Open hchandola opened 1 year ago
I have been working with @hchandola via chat to resolve another issue when this one popped up.
Need to reproduce it locally ourselves, but this error originates from the aiohttp websocket library. My initial hunch is the heartbeat sent by the library fails and the underlying transport is set to closing.
Looking at the initial logs sent in, I didn't see any detaches come in from the service.

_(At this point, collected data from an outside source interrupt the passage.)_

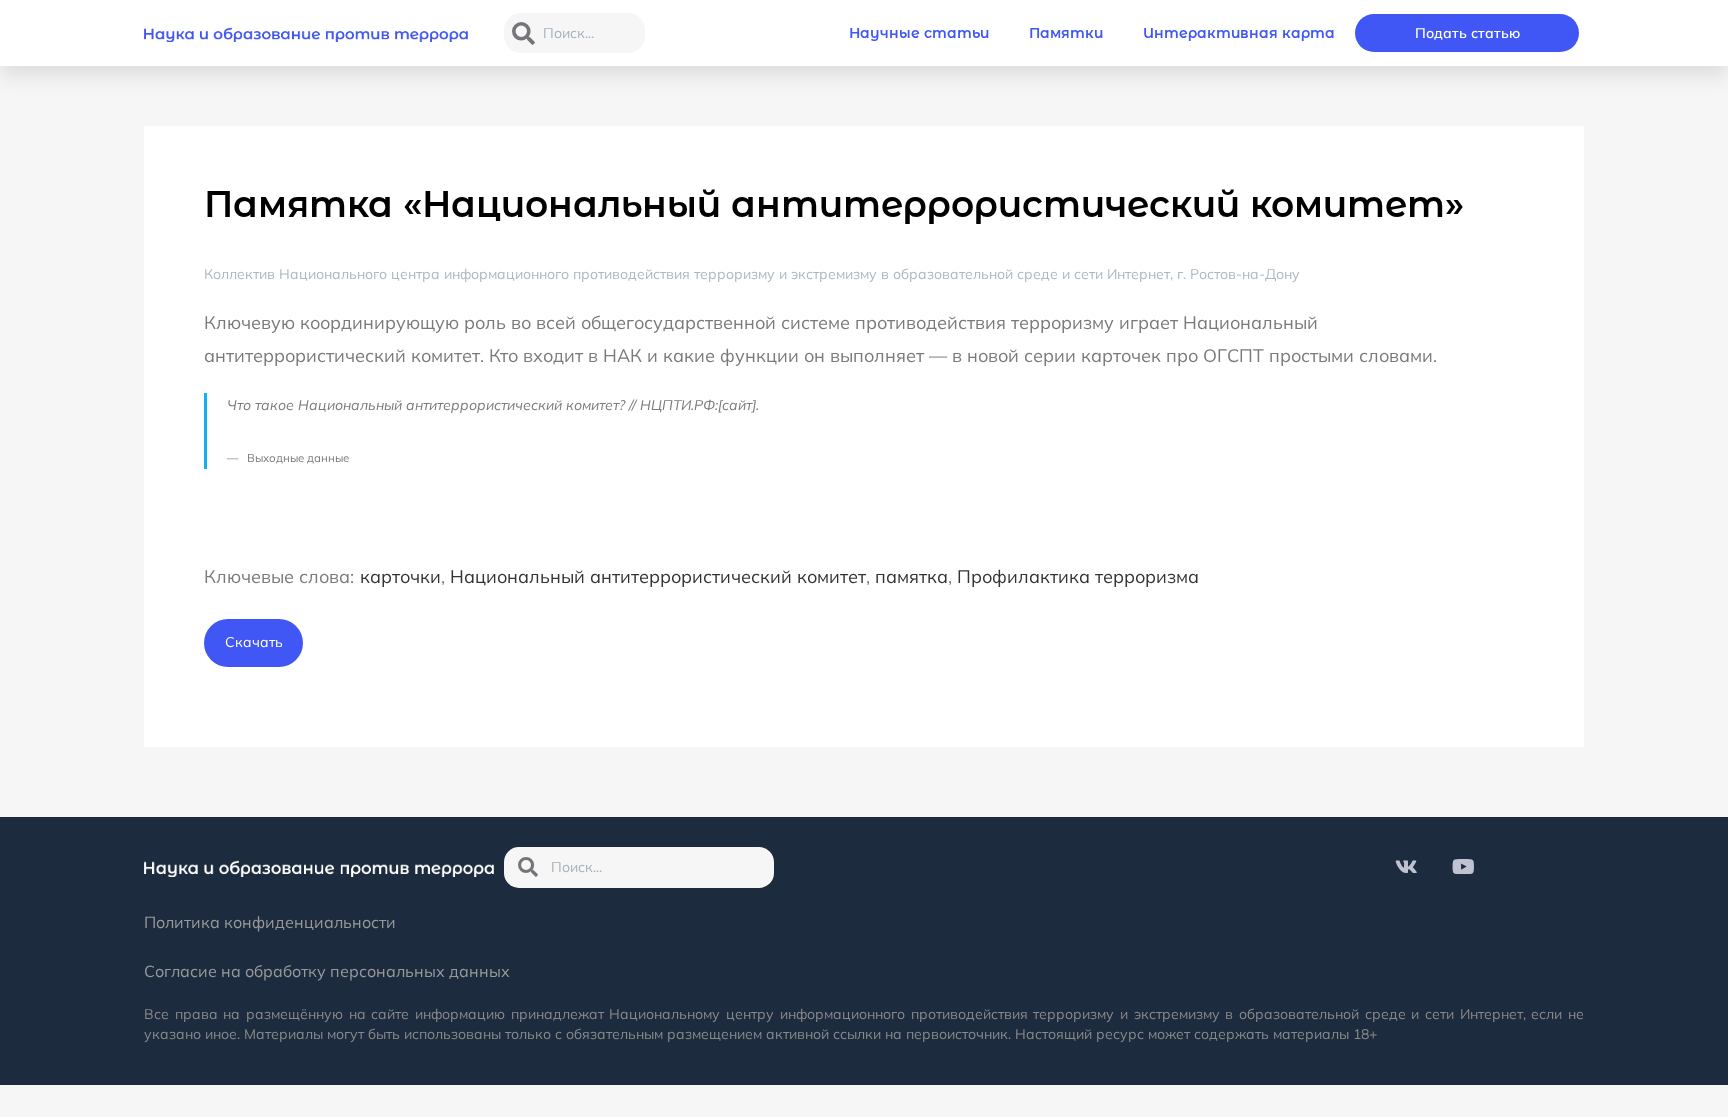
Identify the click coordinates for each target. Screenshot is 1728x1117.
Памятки (1066, 33)
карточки (400, 576)
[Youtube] (1464, 867)
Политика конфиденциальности (270, 922)
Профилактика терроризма (1078, 576)
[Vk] (1407, 867)
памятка (911, 576)
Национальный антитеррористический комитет (658, 576)
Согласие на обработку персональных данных (327, 971)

Just stumbled upon this as well. This is quite easy to replicate:
import asyncio
import logging
import logging.config
import os
from azure.servicebus import TransportType
from azure.servicebus.aio import AutoLockRenewer, ServiceBusClient
logging.config.dictConfig(
{
"version": 1,
"disable_existing_loggers": False,
"root": {
"level": "NOTSET",
"handlers": ["console", "file"],
},
"handlers": {
"console": {
"formatter": "simple",
"level": "INFO",
"class": "logging.StreamHandler",
"stream": "ext://sys.stdout",
},
"file": {
"formatter": "detailed",
"level": "DEBUG",
"class": "logging.FileHandler",
"filename": "sb.log",
"mode": "w",
},
},
"formatters": {
"simple": {"format": "%(levelname)-8s | %(name)s | %(message)s"},
"detailed": {
"format": "[%(asctime)s][%(levelname)-8s][%(name)s] %(message)s"
},
},
}
)
logging.captureWarnings(True)
logger = logging.getLogger("main")
connstr = os.environ["SERVICE_BUS_CONNECTION_STR"]

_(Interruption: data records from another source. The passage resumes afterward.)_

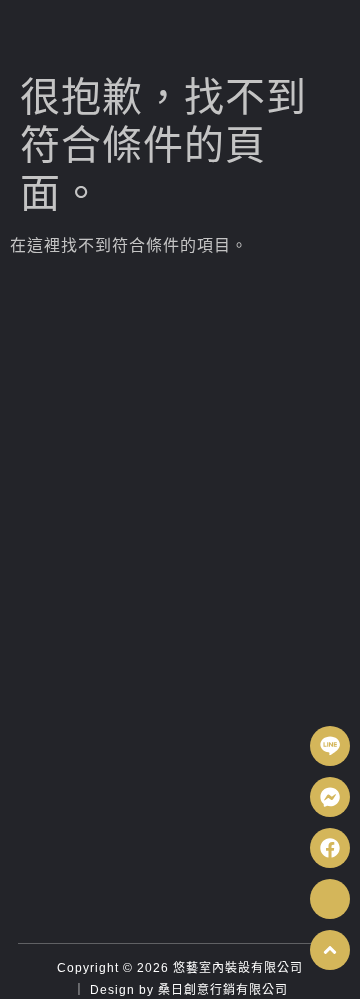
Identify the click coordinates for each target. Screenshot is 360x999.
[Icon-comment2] (330, 899)
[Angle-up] (330, 950)
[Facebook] (330, 848)
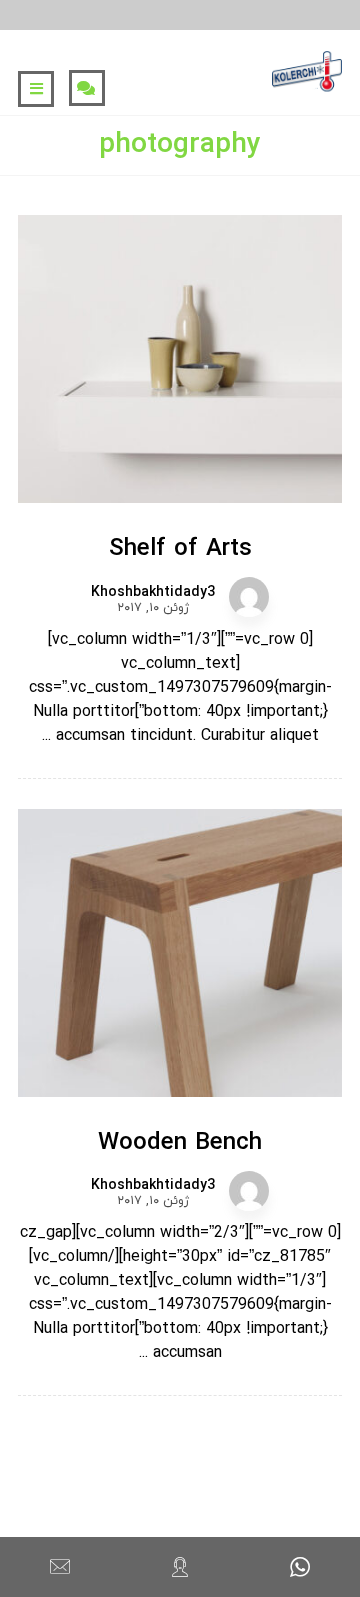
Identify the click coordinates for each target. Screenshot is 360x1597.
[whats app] (300, 1567)
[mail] (60, 1567)
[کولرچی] (307, 72)
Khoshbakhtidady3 (153, 593)
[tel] (180, 1567)
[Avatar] (249, 597)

queue_name = os.environ["SERVICE_BUS_QUEUE_NAME"]
async def main() -> None:
# CHANGE ME
transport_type = TransportType.AmqpOverWebsocket
async with ServiceBusClient.from_connection_string(
conn_str=connstr,
transport_type=transport_type,
) as sb_client:
receiver = sb_client.get_queue_receiver(queue_name=queue_name)

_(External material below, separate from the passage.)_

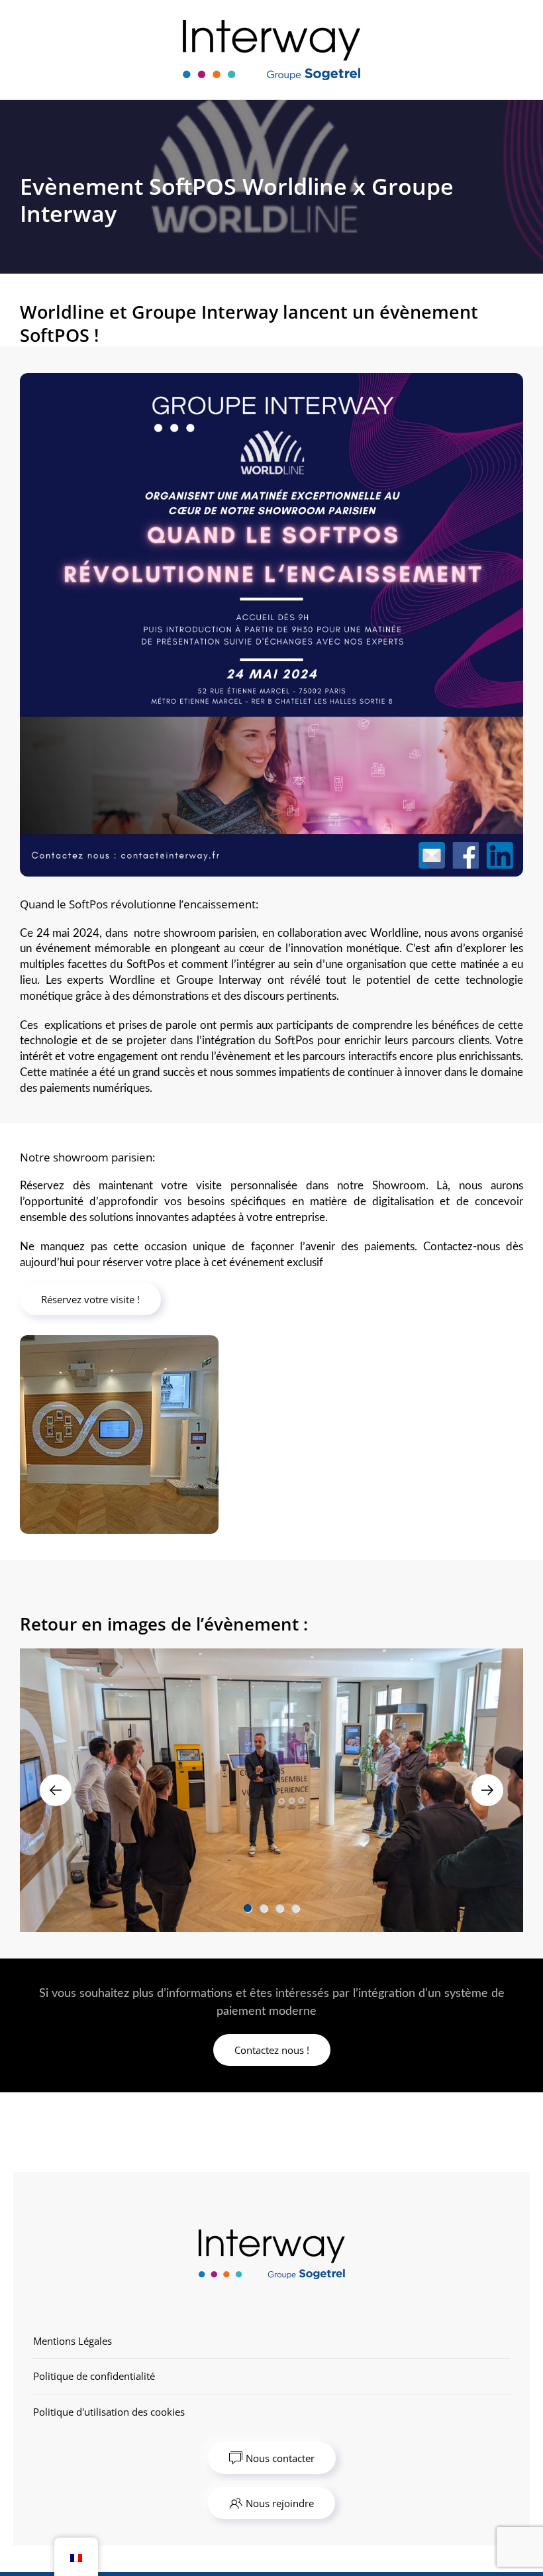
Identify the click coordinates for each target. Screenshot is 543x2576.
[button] (56, 1790)
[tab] (248, 1908)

renewer = AutoLockRenewer()
async with receiver, renewer:
# CHANGE ME
counter = 14
while True:
messages = await receiver.receive_messages(max_message_count=1)
logger.info(f"Received {len(messages)} messages")
if not messages:
break
for msg in messages:
renewer.register(receiver, msg)
sleep_duration = float(counter)
logger.info(
f"Handling message {counter}: sleeping for {sleep_duration} ..."
)
await asyncio.sleep(sleep_duration)
logger.info(f"Handling message {counter} DONE")
await receiver.complete_message(msg)
counter += 1
asyncio.run(main())
Errors start happening right after the 15 second mark:
INFO | main | Received 1 messages
INFO | main | Handling message 14: sleeping for 14.0 ...
INFO | main | Handling message 14 DONE
INFO | main | Received 1 messages
INFO | main | Handling message 15: sleeping for 15.0 ...
INFO | main | Handling message 15 DONE
INFO | main | Received 1 messages
INFO | main | Handling message 16: sleeping for 16.0 ...
INFO | main | Handling message 16 DONE
INFO | azure.servicebus.aio._base_handler_async | AMQP error occurred: (AMQPConnectionError('Error condition: ErrorCondition.SocketError\n Error Description: Can not send frame out due to exception: Cannot write to closing transport')), condition: (<ErrorCondition.SocketError: b'amqp:socket-error'>), description: ('Can not send frame out due to exception: Cannot write to closing transport').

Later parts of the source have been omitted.